Similarly, ecological responses to changes in a given suite of traits will be a function of the distribution of traits in the population and the effects of that variation on ecological variables. Sadly, the distribution of traits in the lab will (for the above reasons) never match the distribution in nature. In addition, the simplified laboratory environment will never capture how a given trait distribution will shape ecological responses in more realistic scenarios.
Having just argued from first principles that laboratory studies will not be predictive of evolutionary or ecological effects in nature, I will provide a few examples by way of illustration.
Amphibians are a classic system for studying the effects of competition. Skelly and Kiesecker (2001 – Oikos) performed a meta-analysis of how the experimental “venue” (lab, mesocosm, field) influenced estimates of how competition influences amphibian growth. Based on 227 comparisons from 52 studies, the authors showed that the effects of intra-specific competition (white bars) were reasonably consistent across venues but the effects of inter-specific competition (black bars) were dramatically different between venues. Results from the laboratory from mesocosms and from experiments in natural populations all yielded very different results.

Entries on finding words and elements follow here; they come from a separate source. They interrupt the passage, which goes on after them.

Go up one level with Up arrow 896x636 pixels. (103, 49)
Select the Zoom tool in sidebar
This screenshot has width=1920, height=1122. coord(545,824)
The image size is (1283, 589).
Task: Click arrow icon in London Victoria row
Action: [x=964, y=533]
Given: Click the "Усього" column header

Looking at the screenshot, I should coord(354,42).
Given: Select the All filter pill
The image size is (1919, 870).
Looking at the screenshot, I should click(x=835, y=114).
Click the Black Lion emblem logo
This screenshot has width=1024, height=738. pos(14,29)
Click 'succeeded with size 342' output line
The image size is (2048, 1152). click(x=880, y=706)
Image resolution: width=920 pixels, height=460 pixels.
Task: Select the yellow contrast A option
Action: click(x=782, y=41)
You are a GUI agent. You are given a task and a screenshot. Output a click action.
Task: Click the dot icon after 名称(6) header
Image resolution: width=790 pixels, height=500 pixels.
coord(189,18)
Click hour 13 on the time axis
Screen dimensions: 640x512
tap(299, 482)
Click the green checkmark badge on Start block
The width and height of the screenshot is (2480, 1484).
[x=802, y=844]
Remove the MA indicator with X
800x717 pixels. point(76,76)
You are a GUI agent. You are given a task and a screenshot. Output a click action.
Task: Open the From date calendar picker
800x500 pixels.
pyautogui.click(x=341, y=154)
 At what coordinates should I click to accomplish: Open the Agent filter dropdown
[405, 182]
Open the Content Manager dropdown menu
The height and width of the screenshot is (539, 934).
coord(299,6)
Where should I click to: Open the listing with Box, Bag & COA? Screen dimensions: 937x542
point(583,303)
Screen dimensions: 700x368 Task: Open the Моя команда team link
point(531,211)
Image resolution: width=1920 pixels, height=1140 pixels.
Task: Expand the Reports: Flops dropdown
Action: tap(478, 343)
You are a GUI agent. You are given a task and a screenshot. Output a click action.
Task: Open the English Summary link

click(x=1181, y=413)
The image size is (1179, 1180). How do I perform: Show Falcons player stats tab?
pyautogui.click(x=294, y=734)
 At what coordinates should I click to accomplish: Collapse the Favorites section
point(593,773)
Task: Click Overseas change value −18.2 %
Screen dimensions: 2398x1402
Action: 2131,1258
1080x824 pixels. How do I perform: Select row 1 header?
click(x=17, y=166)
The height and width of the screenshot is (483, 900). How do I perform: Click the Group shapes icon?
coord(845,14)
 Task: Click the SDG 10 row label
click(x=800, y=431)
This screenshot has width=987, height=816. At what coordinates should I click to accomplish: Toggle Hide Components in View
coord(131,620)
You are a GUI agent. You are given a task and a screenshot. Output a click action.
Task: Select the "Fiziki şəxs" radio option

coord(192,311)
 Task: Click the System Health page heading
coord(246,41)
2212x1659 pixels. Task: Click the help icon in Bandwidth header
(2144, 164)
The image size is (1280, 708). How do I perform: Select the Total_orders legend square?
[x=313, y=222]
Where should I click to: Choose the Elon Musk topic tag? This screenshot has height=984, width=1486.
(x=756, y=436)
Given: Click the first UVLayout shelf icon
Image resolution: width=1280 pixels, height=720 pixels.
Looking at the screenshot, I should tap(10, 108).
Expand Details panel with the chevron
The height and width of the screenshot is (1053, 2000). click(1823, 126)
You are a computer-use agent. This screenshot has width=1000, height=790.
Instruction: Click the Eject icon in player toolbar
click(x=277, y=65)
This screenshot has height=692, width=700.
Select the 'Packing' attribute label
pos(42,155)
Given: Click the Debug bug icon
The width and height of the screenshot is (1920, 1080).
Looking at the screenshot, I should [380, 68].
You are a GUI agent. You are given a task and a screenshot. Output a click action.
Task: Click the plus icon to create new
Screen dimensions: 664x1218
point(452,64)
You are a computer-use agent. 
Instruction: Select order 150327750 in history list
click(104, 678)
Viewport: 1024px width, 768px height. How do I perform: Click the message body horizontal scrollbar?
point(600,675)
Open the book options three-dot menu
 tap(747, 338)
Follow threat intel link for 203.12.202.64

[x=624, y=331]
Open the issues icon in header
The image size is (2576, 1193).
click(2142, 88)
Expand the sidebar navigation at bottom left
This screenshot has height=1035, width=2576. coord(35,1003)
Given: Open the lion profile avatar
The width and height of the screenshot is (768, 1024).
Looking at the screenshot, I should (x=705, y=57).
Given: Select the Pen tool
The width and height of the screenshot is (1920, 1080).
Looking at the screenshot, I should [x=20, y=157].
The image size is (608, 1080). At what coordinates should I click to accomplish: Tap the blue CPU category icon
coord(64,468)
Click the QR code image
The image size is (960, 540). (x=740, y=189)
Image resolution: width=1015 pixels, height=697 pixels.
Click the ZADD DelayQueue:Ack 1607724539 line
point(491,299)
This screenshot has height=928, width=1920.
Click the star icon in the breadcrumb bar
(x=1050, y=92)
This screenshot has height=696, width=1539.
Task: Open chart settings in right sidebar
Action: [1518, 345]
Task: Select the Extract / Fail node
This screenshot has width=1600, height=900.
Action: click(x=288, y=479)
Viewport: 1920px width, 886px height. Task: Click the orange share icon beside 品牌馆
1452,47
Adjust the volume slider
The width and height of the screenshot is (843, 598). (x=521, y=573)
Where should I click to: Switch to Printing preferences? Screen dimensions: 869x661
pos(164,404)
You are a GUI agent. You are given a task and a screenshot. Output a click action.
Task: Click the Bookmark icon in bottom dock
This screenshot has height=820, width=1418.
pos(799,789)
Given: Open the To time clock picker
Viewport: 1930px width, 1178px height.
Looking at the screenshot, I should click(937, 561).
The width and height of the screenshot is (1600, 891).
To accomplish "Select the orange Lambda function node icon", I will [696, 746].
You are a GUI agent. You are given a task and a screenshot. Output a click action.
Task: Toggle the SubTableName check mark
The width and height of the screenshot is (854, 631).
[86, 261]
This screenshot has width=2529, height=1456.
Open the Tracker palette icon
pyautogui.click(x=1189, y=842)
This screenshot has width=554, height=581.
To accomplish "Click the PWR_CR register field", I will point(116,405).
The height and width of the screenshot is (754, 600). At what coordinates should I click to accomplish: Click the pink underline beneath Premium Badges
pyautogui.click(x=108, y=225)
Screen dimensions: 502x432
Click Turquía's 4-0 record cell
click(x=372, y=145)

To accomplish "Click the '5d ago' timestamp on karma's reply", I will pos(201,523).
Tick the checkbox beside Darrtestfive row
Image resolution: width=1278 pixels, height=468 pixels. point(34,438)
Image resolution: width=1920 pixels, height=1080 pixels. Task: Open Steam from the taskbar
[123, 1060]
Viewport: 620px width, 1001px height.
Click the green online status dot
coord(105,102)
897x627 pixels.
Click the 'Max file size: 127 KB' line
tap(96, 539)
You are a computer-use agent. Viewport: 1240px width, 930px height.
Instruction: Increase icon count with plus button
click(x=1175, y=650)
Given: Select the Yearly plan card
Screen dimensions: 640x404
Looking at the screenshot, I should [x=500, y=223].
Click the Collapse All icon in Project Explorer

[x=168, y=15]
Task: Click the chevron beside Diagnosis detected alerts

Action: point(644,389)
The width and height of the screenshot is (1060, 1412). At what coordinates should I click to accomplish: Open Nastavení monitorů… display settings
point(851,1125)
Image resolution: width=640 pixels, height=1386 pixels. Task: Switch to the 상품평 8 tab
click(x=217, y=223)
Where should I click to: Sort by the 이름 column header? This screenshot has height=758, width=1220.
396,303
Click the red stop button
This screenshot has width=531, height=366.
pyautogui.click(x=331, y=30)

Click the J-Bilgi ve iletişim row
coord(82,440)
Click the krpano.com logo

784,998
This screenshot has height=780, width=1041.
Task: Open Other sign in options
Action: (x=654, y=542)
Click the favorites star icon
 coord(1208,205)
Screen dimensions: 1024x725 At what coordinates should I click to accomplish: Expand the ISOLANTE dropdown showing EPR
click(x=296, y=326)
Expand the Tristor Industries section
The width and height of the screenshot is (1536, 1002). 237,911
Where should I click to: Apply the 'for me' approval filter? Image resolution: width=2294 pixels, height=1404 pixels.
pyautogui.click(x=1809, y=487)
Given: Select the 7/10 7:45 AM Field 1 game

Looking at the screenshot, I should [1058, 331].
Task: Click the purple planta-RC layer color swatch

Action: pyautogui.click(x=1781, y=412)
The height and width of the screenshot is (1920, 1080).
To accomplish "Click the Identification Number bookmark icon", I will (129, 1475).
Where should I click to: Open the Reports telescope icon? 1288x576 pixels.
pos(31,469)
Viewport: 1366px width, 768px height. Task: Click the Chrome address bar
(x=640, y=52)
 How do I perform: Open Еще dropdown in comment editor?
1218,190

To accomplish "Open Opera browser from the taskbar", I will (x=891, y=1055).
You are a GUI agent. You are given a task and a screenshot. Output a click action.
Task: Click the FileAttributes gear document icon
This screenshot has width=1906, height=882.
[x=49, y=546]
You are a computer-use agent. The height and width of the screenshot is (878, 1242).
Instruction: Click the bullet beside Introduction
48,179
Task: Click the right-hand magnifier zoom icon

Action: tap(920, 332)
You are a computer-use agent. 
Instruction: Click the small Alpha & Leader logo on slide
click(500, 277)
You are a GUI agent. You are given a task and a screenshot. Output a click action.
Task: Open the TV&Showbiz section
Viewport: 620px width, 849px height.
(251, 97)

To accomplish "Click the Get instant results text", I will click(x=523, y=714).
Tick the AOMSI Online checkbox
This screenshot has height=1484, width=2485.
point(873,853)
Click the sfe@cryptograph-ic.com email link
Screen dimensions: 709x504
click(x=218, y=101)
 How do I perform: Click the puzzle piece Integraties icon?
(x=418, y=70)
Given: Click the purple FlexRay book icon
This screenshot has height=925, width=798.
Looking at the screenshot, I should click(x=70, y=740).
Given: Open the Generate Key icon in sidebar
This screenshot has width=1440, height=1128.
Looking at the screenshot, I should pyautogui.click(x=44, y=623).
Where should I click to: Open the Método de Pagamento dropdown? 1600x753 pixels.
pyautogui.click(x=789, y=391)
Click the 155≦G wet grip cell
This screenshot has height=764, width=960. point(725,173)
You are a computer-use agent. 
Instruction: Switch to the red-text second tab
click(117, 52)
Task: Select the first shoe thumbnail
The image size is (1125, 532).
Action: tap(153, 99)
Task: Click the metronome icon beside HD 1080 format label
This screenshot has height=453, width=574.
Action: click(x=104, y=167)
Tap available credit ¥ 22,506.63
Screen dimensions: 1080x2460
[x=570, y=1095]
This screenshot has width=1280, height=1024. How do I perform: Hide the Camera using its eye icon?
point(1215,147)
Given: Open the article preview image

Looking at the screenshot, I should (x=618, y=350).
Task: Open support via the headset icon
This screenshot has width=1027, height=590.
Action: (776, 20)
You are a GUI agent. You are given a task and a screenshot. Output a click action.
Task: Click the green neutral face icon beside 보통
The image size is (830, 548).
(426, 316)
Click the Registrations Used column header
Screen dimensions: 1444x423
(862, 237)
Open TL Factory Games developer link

Many laboratory studies have shown that exposure to novel parasites causes the evolution of resistance to those parasites. Similarly, releasing populations from parasite pressures leads to the evolution of reduced resistance, presumably because resistance is costly. We tested the latter expectation in nature through assays of resistance to a common parasite (Gyrodactylus) in guppies from a highly parasitized population that was introduced into four replicate environments that lacked the parasite. We found – completely contrary to lab experiments – that all four of the introduced populations rapidly evolved INCREASED resistance to the parasite they no longer experienced. Presumably this result arose because other factors in nature caused selection on other traits that were pleiotropically coupled to resistance. The lead author (Felipe Dargent) wrote about this work in a previous post and the work has since been the subject of a comment-response that specifically contrasted the complexity of nature as a weakness or strength of experiments in nature.
The populations not exposed to parasites (LL, UL, T, C) are now MORE resistant to the parasite than is the ancestral population (S) that remains exposed to parasites.
The position I have taken in this post is: if we are to understand nature we must work in nature. Of course, this doesn’t mean that we shouldn’t also work in the lab. In particular, laboratory experiments provide critical proof of concept that a given ecological factor can have a particular evolutionary effect under a given set of conditions. Similarly, they provide proof of concept that a given evolutionary change can have a given ecological effect under a given set of conditions. The critical next step, however, is to then test key aspects of those outcomes in the messy natural world.
So – in the end – the study of a given eco-evolutionary effect would ideally couple laboratory and field (and theoretical) studies. Reassuringly, this was a major theme of the working group – designing questions and experiments that can be explored simultaneously in theory, in the lab, and in nature. I look forward to seeing what emerges.